Copy the material from the line with "The width and height of the screenshot is (1280, 720)." up to and including the line with "[x=219, y=95]", swapping "Image resolution" for "Image size" and leaving everything else unchanged.

* * *

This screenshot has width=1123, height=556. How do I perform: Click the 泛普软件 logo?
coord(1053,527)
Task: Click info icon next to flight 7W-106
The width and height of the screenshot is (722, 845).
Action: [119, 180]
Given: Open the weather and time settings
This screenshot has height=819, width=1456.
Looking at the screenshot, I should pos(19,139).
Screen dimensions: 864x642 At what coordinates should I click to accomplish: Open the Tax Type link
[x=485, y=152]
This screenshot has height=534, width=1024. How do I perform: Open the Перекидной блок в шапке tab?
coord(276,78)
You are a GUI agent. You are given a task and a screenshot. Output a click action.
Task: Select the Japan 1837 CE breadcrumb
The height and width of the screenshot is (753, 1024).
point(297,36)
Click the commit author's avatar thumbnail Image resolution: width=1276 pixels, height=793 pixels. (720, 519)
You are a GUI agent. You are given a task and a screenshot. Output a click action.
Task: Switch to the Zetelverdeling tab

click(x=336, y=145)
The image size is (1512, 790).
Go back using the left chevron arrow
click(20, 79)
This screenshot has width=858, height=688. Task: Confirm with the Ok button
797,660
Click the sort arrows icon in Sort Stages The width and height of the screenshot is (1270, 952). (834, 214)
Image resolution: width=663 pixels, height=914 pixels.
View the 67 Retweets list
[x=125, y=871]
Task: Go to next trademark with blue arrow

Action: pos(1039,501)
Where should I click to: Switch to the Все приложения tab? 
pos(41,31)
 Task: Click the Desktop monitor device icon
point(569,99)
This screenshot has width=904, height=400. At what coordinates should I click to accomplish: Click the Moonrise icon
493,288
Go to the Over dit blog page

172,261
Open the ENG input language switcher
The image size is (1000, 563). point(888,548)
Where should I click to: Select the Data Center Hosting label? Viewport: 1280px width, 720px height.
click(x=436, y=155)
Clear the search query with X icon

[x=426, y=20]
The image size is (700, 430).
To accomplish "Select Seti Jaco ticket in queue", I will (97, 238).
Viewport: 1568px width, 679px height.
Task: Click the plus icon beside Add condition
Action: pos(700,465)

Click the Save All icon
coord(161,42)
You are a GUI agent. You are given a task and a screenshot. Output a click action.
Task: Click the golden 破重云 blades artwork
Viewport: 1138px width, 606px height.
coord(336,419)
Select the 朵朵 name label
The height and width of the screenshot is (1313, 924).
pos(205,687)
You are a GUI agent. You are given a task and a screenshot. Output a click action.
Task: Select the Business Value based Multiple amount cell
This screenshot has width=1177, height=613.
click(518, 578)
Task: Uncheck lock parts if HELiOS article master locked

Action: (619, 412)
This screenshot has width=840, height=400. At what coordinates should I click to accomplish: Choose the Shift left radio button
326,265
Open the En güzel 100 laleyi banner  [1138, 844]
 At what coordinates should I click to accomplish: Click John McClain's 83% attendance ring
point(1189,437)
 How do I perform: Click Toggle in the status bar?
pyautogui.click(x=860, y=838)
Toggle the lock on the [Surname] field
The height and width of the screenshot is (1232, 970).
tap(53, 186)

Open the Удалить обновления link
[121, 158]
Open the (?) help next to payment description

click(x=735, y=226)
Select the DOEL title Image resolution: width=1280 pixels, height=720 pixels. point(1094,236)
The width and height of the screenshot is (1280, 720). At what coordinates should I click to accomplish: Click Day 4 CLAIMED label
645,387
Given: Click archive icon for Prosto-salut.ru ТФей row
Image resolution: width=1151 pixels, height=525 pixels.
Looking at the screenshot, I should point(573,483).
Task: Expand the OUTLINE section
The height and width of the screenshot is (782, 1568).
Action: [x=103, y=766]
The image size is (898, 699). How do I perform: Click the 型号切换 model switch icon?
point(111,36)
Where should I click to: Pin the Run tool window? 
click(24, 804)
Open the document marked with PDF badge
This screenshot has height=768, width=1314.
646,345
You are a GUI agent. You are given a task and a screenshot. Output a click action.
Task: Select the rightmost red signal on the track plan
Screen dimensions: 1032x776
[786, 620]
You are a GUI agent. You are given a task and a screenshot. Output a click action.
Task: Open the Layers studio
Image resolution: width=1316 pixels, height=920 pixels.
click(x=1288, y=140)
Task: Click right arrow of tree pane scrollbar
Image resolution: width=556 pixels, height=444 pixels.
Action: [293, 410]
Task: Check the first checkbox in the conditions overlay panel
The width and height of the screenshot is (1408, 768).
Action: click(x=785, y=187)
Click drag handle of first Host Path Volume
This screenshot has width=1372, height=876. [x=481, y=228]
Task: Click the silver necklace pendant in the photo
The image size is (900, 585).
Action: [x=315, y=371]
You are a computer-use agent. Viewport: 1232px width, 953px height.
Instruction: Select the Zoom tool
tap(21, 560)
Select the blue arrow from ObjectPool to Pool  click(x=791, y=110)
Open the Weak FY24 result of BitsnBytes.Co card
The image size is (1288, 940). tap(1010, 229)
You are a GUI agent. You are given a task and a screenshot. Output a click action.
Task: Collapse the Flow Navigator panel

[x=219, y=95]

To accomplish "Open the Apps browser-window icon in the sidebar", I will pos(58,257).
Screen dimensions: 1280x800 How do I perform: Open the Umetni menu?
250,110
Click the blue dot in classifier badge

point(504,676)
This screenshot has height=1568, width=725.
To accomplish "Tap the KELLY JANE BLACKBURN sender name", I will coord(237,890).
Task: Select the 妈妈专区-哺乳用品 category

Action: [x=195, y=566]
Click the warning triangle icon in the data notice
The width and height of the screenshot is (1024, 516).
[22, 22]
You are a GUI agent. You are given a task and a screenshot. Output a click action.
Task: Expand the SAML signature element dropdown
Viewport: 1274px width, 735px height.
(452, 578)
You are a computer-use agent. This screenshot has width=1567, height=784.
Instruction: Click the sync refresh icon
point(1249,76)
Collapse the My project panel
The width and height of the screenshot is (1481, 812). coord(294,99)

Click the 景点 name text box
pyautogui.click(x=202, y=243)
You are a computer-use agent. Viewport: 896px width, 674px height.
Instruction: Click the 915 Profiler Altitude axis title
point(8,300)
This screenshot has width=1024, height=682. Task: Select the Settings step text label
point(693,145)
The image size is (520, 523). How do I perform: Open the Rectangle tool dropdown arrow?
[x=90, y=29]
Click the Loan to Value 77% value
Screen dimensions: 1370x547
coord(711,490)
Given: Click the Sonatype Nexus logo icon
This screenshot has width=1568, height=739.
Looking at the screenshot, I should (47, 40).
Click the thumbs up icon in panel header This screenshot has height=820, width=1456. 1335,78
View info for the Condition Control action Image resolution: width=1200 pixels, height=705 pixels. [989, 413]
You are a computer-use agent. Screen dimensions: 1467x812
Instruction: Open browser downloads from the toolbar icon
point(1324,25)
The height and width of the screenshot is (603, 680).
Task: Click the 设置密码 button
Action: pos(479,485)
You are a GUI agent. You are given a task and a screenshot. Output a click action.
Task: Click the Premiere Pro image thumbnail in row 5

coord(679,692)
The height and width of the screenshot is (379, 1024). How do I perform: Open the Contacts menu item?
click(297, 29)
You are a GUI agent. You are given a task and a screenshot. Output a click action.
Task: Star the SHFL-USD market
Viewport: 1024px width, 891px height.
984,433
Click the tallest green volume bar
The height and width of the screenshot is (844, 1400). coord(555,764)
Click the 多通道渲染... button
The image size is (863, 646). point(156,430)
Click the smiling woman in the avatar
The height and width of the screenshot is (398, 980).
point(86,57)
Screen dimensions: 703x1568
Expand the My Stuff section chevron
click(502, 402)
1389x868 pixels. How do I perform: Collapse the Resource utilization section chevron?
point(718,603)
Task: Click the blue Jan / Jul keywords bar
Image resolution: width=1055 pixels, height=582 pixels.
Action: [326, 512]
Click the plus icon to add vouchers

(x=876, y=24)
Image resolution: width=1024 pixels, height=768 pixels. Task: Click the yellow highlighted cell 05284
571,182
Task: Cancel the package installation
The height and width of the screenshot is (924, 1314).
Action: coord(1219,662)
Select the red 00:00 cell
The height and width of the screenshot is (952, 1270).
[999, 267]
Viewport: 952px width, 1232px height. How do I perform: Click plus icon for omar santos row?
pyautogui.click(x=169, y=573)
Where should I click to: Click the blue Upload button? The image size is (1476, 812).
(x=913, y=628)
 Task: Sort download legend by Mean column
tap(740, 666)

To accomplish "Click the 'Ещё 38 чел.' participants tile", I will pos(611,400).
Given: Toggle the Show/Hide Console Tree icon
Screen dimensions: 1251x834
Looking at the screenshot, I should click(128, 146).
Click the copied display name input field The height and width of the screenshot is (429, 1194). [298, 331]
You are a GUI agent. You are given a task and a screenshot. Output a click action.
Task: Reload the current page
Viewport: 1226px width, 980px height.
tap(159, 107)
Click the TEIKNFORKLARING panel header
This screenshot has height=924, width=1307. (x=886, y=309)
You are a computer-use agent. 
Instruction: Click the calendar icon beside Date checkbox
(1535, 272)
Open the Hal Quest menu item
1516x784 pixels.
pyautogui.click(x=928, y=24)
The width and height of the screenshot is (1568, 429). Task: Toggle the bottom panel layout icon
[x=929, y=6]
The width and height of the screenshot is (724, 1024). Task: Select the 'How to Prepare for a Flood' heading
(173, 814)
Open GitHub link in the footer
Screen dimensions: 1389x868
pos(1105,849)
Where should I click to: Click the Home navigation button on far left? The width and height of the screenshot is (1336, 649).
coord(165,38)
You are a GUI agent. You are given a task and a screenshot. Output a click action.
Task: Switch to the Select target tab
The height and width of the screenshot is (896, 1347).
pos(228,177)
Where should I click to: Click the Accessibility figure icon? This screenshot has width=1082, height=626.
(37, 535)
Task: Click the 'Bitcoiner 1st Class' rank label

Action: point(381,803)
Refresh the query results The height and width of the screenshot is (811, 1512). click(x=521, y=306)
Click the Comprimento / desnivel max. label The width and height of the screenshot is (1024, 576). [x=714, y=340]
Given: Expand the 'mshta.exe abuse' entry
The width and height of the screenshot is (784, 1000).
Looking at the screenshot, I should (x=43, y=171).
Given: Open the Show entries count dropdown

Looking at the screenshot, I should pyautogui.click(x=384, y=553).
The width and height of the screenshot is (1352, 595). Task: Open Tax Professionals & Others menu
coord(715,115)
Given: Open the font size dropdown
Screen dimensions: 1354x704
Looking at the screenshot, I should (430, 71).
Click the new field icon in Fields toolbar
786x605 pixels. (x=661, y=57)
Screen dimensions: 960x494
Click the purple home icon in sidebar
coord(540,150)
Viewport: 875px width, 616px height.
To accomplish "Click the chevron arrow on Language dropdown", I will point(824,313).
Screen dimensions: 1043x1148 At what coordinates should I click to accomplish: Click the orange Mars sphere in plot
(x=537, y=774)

* * *

• [Result for this exercise]
The width and height of the screenshot is (1280, 720). At what coordinates should I click to accomplish: Click Day 4 CLAIMED label
645,387
Given: Click archive icon for Prosto-salut.ru ТФей row
Image size: width=1151 pixels, height=525 pixels.
Looking at the screenshot, I should point(573,483).
Task: Expand the OUTLINE section
The height and width of the screenshot is (782, 1568).
Action: [x=103, y=766]
The image size is (898, 699). How do I perform: Click the 型号切换 model switch icon?
point(111,36)
Where should I click to: Pin the Run tool window? 
click(24, 804)
Open the document marked with PDF badge
This screenshot has height=768, width=1314.
646,345
You are a GUI agent. You are given a task and a screenshot. Output a click action.
Task: Select the rightmost red signal on the track plan
Screen dimensions: 1032x776
[786, 620]
You are a GUI agent. You are given a task and a screenshot. Output a click action.
Task: Open the Layers studio
Image size: width=1316 pixels, height=920 pixels.
click(x=1288, y=140)
Task: Click right arrow of tree pane scrollbar
Image size: width=556 pixels, height=444 pixels.
Action: [293, 410]
Task: Check the first checkbox in the conditions overlay panel
The width and height of the screenshot is (1408, 768).
Action: click(x=785, y=187)
Click drag handle of first Host Path Volume
This screenshot has width=1372, height=876. [x=481, y=228]
Task: Click the silver necklace pendant in the photo
The image size is (900, 585).
Action: [x=315, y=371]
You are a computer-use agent. Viewport: 1232px width, 953px height.
Instruction: Select the Zoom tool
tap(21, 560)
Select the blue arrow from ObjectPool to Pool  click(x=791, y=110)
Open the Weak FY24 result of BitsnBytes.Co card
The image size is (1288, 940). tap(1010, 229)
You are a GUI agent. You are given a task and a screenshot. Output a click action.
Task: Collapse the Flow Navigator panel

[x=219, y=95]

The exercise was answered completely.